Our free-floating internal terror lurks continuously
just beneath the surface of life, waiting
to take a good bite.
4.
Scope. In genuine fear, specific, limited values
are threatened.
Only some of the things we value are in danger,
while others remain safe.
All fears (except dying) can be isolated
to one dimension of life.
But our free-floating
anxiety
reaches farther than fear;
it embraces more of our existence, touches
all of life.
Often we try to isolate our anxiety by treating
it as simple fear
—by attempting to find a cause or explanation
for our terror.
Fears arise
from temporary threats to limited sectors of our values;
but anxiety is a total, comprehensive,
all-embracing, permanent threat.
Every element of life is unspeakably brittle.
Our whole life is a snow-flake in a warm
hand.
'The nothing' waits within to possess us
entirely.
5.
Cure. Whenever we are afraid, we know what to do.
Because the threat is limited (4 above),
we have a safe place to stand.
Because the danger may pass (3), waiting
may be the best response.
Because the danger approaches from a certain
quarter (2),
we know which way to turn to meet the threat
or to evade it.
And because we understand the psychology
of fear (1),
we can react in ways appropriate to each
specific danger.
But if we cannot
eliminate our 'fear', we may be struggling with anxiety.
When we try to grasp this inexplicable terror,
it slips thru our fingers.
We want to objectify our free-floating anxiety
into a concrete fear.
In everyday experience,
fear and anxiety are often mixed together.
But now that we have outlined the differences
between them,
we can ask how much of a 'fearful' experience
is genuine fear
—which can be handled, corrected, overcome
by appropriate methods—
and how much is our underlying free-floating
anxiety.
II. HOW EXISTENTIAL ANXIETY SHOWS ITSELF
Our anxiety usually
hides behind ordinary fears and worries.
And we can detect anxiety by the ways it
distorts and exaggerates
what would otherwise be psychological problems
we could deal with:
Whatever reasonable
fears and worries we may have
can be exaggerated by our existential
anxiety.
Whenever we are terrified beyond what is
explained by actual dangers,
we may be projecting our angst onto
external threats.
Our existential anxiety
can also create phantom fears:
Are we pursued in the dark by impossible
monsters?
Or do we have dreams of horror, danger, menace,
threat?
Even in our waking hours, we may sometimes
dream up
unlikely dangers to explain our anxiety to
ourselves.
Our anxiety may also
appear as fear of the future.
Perhaps we do not focus on any particular
danger in the future,
but the very openness of the future may feel
threatening.
III. ATTEMPTING TO COPE WITH EXISTENTIAL ANXIETY
Because anxiety is
such a common way to experience our Malaise,
we have many ways of attempting to cope with
it:
We attempt to transform it into fear by finding
a 'cause'.
We develop complex psychological models to
account for our anxiety.
We turn away from freedom and spirit; we
desensitize ourselves.
We weave security blankets and construct dams against anxiety.
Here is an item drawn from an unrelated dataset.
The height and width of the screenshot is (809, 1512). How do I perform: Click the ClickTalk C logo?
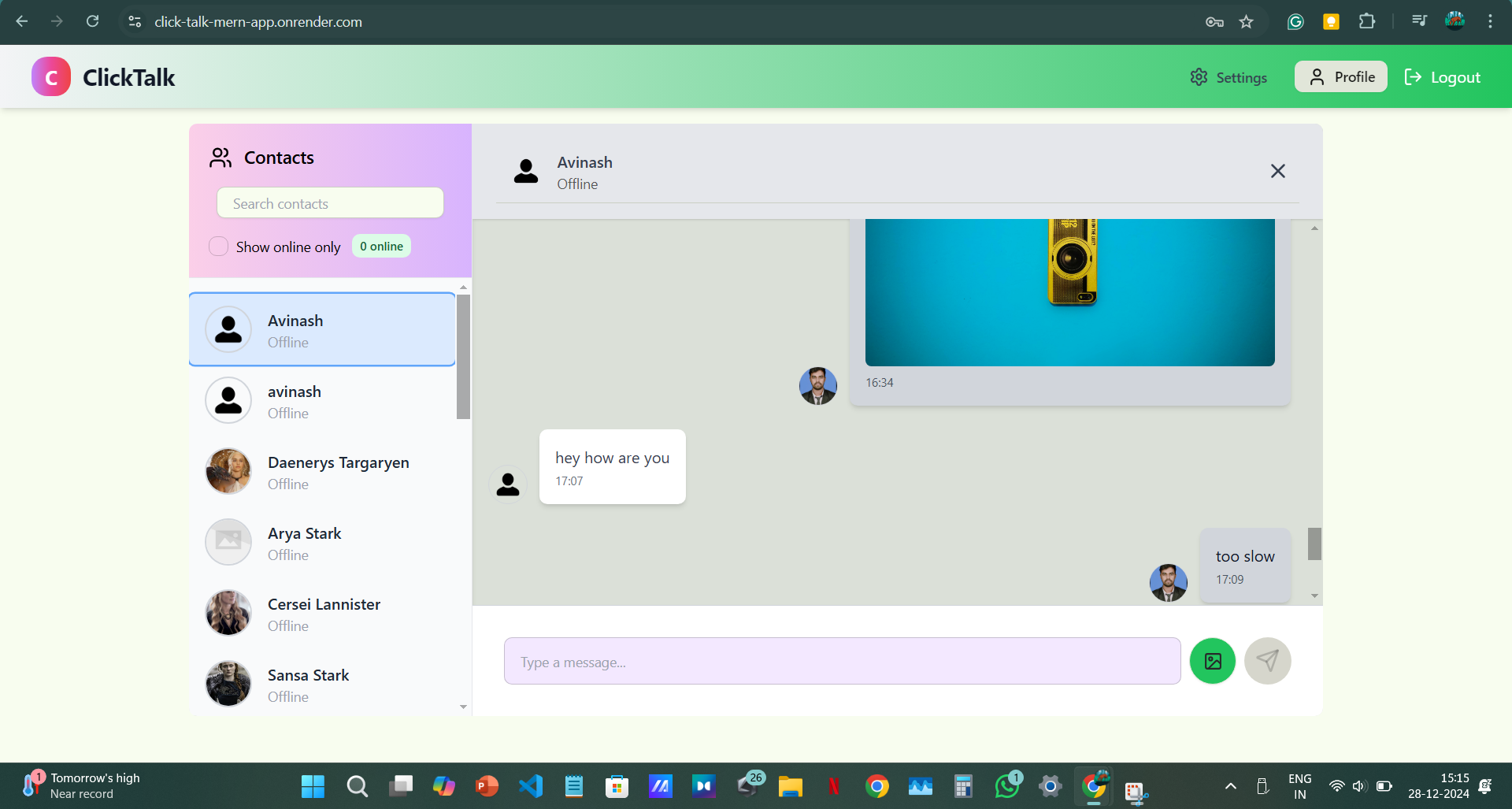[51, 77]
We claim that existential anxiety is a mistake
or an illusion.
We create and enjoy order and beauty to cover
our underlying anxiety.
We harness our existential anxiety as the
driving force for our lives.
IV. FREEDOM FROM ANGST
Existential peace
is not a form of unconsciousness,
not unawareness resulting from tuning-out
or covering-up our anxiety.
In fact, the same sensitivity that brought
us awareness of anxiety
now informs us that we are free of our Existential
Malaise.
The deepest tone of our being is peace
rather than angst.
This transformation
is a gift, not an achievement.
We open ourselves for Peace in three profound
movements of spirit:
(1) We acknowledge our deep caughtness in
angst.
(2) We give up our self-reliant attempts
to cast off anxiety.
(3) We comprehensively commit and surrender
ourselves.
QUESTIONS FOR DISCUSSION
1. What specific situations make you afraid?
2. Have your most significant fears changed as you get older?
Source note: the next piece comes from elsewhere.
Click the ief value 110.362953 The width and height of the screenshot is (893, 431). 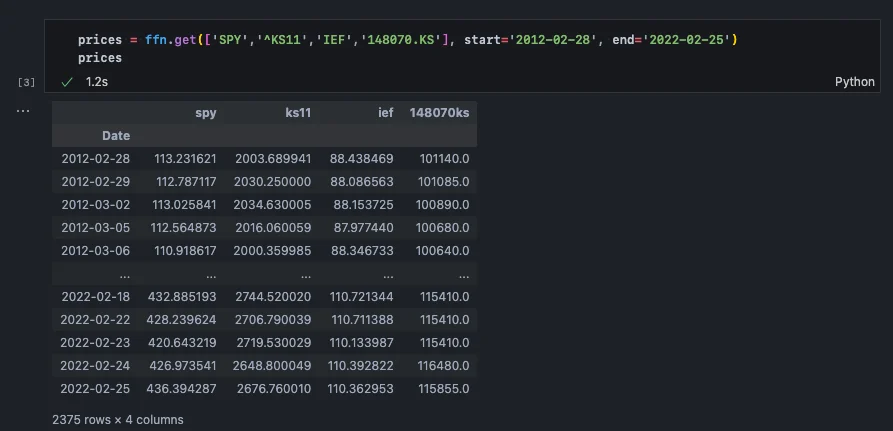[x=361, y=388]
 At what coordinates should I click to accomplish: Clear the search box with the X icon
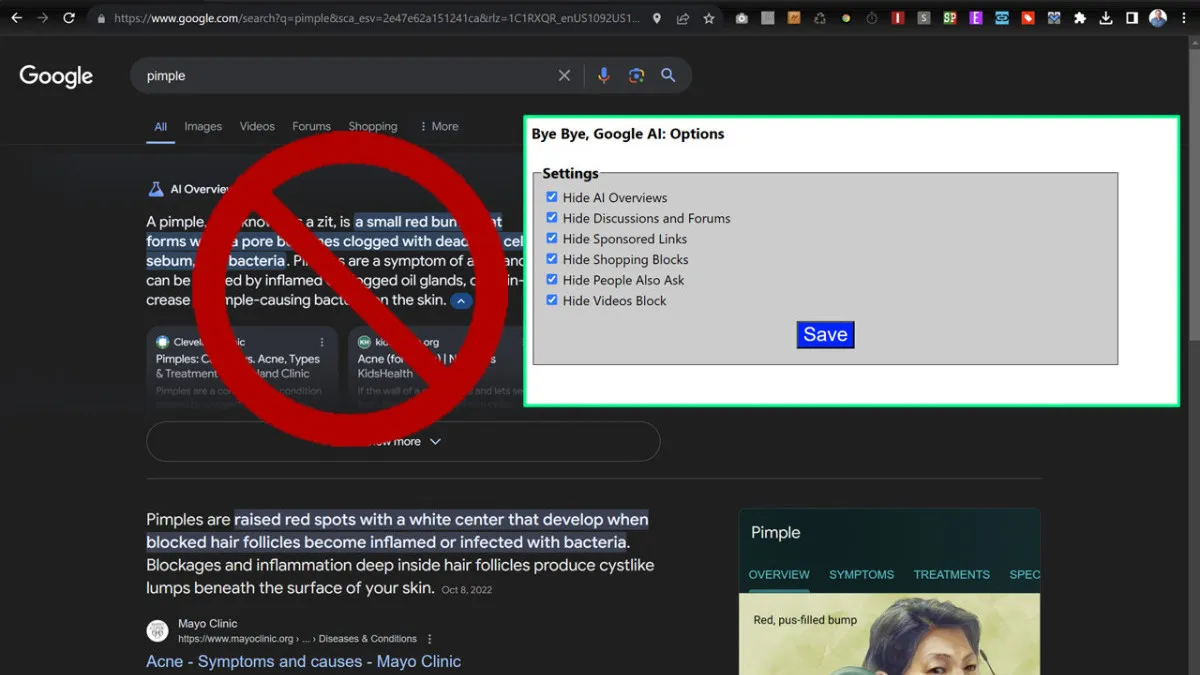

3. Can you rank the worries of your life from least to greatest?
4. Have you felt free-floating anxiety—unconnected with real dangers?
5. Have you sometimes confused ordinary fears with underlying anxiety?
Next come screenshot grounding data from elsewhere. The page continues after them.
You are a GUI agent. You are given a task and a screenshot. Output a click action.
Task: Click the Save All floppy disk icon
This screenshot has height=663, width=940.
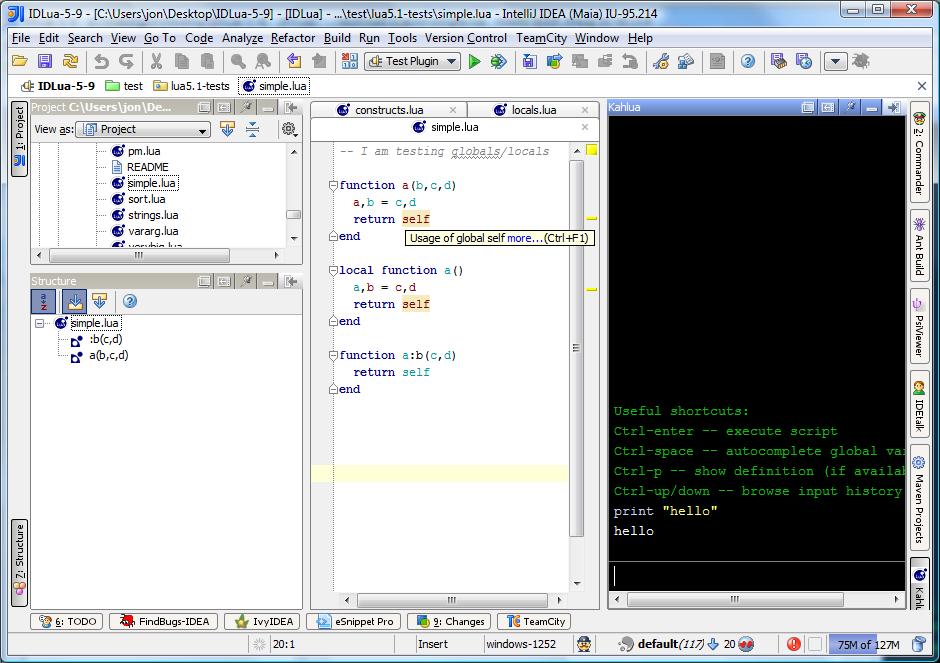click(x=46, y=61)
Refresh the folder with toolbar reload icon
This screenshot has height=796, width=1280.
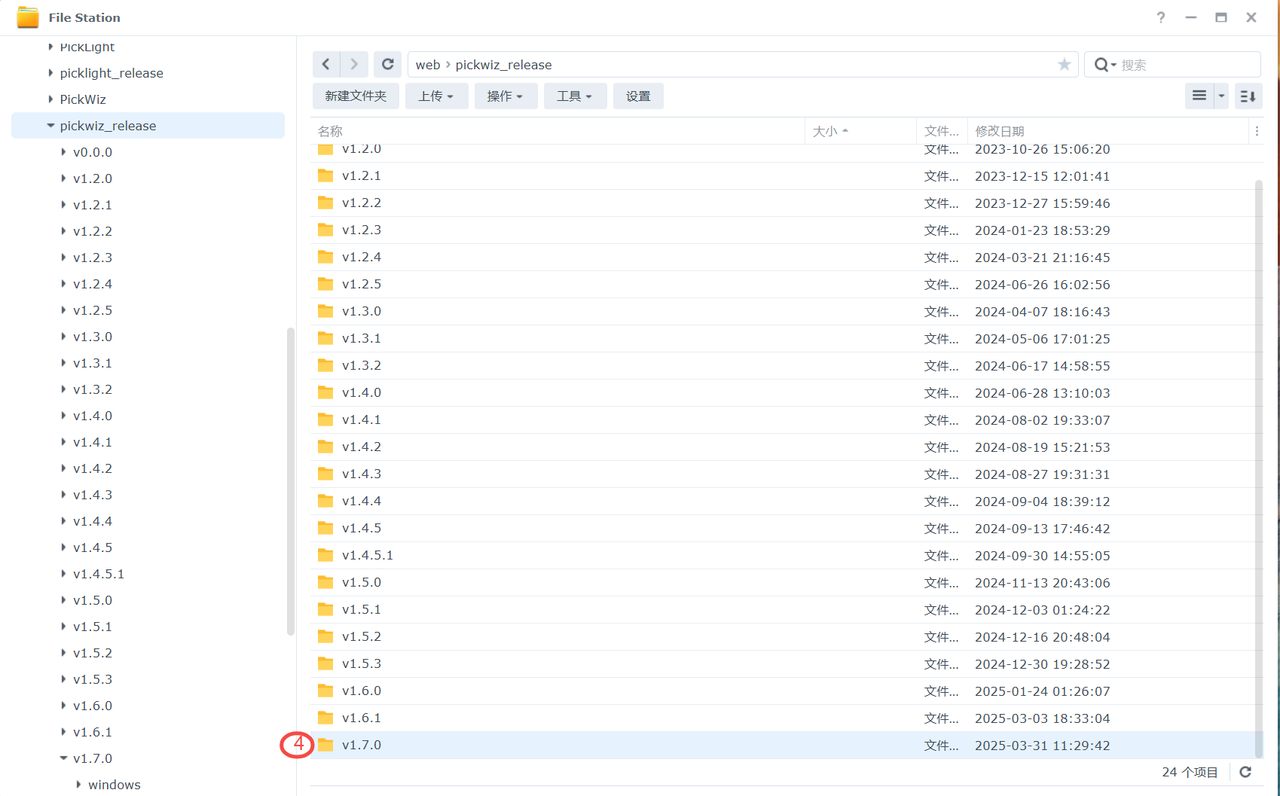[x=388, y=64]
6. Do you notice that when you live more deeply, you are more anxious?
7. How do ordinary fears and existential anxiety interact in your life?
8. Have you tried to overcome anxiety by methods appropriate for fear?
9. Have you noticed manifestations of existential anxiety in others?
10. Have you noticed exaggerated fears or phantom fears in yourself?
11. What are your favorite methods of coping with anxiety?
12. Have you ever tasted existential peace?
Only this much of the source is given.